- _About this exercise_
Pull every line from the records that has the word "System" in it.

+++ Given information

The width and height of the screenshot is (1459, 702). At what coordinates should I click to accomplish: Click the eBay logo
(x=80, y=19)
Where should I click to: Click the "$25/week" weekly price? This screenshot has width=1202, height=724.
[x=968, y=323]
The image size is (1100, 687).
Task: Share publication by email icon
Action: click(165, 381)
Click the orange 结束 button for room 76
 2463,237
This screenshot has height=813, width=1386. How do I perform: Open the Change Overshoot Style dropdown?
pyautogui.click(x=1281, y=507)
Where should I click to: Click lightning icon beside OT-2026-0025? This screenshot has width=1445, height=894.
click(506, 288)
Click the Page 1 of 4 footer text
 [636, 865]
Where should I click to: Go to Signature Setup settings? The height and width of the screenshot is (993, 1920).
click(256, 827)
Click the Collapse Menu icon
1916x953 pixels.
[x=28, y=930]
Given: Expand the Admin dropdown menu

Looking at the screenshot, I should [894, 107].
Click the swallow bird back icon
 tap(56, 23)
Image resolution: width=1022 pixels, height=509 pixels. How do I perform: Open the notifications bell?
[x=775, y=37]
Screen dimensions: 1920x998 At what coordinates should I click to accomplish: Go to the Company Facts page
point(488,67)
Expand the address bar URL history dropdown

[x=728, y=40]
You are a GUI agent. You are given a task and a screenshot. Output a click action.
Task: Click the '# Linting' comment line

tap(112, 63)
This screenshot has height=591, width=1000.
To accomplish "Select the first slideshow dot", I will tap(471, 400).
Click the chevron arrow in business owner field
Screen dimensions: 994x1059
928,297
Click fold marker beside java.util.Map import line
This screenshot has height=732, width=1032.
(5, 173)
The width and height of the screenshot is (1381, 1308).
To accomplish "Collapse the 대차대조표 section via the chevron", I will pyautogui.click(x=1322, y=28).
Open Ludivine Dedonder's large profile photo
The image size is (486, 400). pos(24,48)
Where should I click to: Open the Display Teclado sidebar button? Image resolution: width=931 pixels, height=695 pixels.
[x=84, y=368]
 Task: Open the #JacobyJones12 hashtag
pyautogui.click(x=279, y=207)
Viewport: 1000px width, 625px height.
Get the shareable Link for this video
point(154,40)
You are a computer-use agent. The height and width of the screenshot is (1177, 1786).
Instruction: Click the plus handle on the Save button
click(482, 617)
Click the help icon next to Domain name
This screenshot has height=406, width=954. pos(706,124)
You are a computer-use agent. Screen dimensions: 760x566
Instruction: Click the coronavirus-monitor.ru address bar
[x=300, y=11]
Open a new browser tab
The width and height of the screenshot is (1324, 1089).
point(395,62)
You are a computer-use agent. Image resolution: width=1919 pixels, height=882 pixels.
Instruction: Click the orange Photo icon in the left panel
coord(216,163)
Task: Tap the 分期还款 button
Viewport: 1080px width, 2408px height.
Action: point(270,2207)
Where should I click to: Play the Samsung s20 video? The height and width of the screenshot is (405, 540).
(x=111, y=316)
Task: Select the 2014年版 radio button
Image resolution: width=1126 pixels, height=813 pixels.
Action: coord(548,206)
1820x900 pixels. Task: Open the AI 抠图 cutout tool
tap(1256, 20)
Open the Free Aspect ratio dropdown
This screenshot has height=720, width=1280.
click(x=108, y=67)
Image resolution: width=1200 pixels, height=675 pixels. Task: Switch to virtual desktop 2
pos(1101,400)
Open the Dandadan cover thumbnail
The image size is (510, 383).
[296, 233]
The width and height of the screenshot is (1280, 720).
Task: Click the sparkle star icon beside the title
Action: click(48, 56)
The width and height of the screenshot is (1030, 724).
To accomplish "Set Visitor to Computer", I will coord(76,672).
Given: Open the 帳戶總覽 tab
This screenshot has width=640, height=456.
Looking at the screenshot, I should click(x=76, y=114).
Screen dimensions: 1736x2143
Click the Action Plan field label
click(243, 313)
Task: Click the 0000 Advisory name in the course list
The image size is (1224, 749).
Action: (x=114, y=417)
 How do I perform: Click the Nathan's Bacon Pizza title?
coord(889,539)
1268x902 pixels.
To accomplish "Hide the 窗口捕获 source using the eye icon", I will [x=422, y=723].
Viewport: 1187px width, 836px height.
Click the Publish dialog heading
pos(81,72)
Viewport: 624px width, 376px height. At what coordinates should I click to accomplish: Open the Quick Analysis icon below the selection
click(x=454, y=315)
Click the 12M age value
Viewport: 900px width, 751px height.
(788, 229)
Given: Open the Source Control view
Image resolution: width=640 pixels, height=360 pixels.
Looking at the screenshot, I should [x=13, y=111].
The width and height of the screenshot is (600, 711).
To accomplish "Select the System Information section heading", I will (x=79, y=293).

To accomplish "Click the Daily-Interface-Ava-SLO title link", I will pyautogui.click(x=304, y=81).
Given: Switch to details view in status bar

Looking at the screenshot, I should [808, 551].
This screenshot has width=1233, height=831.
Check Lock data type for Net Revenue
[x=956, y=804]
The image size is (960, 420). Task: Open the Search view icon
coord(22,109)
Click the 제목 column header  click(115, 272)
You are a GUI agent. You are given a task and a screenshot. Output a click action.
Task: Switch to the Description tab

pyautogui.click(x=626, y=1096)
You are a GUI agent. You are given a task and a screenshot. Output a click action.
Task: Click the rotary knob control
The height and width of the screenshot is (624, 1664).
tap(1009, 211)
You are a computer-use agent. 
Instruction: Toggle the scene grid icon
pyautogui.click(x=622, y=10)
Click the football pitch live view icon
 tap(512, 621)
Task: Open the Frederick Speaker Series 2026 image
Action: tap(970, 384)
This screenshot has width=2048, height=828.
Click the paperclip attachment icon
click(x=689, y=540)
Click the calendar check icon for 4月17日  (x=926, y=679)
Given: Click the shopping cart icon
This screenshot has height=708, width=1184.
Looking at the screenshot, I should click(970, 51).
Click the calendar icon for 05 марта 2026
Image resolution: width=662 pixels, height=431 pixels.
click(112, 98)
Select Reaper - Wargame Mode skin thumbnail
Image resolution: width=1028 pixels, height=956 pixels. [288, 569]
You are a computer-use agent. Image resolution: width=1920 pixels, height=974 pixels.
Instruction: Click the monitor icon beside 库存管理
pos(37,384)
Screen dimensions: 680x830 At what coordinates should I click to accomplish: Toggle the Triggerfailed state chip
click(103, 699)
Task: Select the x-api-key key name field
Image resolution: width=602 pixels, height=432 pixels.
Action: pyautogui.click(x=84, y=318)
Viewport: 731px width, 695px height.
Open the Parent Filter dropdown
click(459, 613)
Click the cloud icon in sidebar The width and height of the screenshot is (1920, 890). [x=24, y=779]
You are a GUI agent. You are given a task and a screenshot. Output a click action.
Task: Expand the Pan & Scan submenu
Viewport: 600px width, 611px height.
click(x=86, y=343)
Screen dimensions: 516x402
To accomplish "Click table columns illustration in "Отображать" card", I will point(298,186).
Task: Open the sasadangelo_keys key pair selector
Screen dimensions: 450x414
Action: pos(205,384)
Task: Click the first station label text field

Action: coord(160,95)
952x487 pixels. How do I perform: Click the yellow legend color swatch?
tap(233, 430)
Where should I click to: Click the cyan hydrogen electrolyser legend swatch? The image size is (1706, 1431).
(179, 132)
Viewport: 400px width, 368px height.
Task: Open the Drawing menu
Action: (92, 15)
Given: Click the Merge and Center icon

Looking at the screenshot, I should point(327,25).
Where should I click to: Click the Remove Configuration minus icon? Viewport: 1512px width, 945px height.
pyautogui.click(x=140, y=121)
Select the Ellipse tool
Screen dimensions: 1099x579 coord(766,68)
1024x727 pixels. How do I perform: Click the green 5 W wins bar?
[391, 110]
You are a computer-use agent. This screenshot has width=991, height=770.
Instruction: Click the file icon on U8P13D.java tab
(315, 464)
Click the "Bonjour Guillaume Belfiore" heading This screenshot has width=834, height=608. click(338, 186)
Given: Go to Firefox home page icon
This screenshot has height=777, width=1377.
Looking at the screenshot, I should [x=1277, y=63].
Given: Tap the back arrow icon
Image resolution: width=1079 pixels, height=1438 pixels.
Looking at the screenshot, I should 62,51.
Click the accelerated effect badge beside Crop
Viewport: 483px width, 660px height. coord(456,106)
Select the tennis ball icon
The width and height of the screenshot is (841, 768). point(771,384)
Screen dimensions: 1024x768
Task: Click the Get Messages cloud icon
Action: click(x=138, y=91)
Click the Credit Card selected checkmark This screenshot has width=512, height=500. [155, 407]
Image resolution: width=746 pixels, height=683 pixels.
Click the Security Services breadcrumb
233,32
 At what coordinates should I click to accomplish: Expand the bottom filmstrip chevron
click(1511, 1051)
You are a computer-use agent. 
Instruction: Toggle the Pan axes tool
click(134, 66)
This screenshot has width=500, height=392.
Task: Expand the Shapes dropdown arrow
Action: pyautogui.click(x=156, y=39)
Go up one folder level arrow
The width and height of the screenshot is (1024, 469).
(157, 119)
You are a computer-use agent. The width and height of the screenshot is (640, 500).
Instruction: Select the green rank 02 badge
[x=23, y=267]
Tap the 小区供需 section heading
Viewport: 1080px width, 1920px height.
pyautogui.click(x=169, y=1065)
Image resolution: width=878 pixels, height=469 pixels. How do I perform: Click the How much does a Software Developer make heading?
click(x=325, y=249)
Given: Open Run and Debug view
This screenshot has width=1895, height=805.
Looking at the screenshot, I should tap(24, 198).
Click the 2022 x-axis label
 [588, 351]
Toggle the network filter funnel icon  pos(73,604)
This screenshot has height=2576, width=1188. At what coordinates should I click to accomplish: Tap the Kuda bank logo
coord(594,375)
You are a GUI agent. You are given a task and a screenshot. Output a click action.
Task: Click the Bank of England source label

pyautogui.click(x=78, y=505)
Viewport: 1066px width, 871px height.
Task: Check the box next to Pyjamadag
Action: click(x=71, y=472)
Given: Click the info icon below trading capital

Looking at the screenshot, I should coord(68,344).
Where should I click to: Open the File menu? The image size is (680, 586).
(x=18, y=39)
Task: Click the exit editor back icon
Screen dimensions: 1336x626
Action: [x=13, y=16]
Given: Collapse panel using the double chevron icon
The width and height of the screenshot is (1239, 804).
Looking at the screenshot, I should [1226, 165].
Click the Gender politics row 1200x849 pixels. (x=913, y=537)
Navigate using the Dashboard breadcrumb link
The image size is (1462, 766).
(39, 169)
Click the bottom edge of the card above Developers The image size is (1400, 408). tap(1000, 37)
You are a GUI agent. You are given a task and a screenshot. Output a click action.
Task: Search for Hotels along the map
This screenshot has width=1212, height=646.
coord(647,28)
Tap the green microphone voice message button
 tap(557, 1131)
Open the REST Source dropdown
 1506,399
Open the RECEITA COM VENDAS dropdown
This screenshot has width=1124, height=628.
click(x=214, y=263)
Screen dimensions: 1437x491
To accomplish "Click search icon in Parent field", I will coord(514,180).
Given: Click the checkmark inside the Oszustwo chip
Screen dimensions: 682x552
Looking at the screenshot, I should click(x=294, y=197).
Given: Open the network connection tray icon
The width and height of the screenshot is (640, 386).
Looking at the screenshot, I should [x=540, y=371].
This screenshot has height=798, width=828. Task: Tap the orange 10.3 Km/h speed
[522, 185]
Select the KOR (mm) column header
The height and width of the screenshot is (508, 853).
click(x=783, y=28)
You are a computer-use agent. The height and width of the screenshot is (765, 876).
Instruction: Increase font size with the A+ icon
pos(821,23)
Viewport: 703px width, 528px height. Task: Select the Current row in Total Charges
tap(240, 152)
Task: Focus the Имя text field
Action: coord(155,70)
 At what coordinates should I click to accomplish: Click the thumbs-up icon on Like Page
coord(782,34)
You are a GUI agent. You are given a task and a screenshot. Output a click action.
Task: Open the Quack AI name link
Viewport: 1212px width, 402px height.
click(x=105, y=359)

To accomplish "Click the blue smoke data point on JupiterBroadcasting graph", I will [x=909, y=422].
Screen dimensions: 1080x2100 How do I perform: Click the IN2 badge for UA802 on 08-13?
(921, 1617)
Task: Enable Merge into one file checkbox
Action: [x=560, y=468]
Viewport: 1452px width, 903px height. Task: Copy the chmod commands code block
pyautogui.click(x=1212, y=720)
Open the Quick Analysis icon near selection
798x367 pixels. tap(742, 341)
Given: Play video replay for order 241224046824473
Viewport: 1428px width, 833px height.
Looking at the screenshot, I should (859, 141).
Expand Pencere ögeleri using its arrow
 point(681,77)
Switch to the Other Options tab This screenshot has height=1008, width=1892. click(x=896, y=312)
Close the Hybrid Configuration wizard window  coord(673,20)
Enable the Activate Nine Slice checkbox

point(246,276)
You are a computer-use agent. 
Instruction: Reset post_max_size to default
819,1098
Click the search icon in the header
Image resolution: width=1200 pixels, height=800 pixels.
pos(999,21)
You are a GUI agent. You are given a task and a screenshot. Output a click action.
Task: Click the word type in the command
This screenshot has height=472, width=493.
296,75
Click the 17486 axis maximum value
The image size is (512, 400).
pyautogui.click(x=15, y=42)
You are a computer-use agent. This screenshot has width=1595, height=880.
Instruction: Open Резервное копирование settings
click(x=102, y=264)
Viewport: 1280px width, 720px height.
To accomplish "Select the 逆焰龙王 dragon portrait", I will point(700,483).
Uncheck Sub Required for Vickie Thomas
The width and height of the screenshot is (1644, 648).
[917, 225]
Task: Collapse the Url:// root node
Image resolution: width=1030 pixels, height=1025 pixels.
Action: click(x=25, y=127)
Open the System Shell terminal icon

++++++

- _Answer box_
To accomplish "Select the System Information section heading", I will (x=79, y=293).
Open the System Shell terminal icon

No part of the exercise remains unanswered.